> What to do
Go through the entries below and work out how many lines include "Click"; give only that number.

[Dataset entries]
· · ·
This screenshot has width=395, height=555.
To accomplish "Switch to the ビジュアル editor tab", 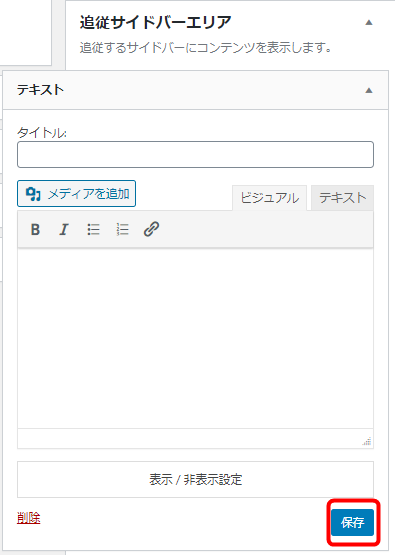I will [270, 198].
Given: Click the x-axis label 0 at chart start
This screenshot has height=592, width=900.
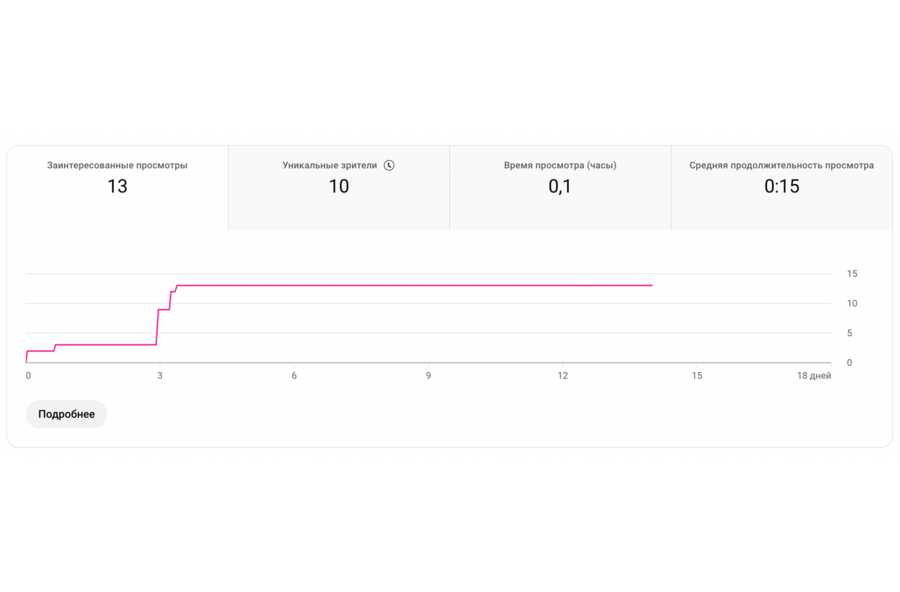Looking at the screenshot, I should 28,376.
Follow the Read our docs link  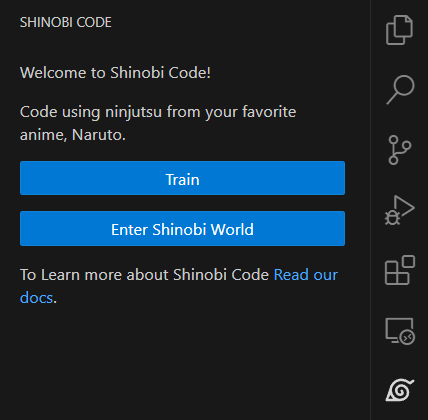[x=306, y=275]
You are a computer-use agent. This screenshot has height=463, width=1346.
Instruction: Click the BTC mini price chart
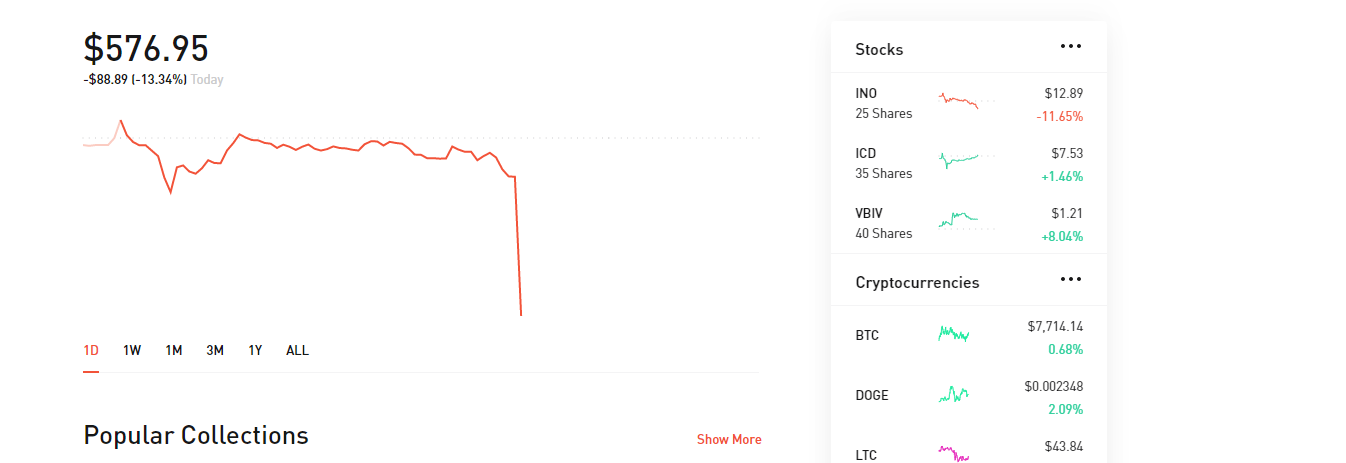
· · ·
> Solution for this problem
2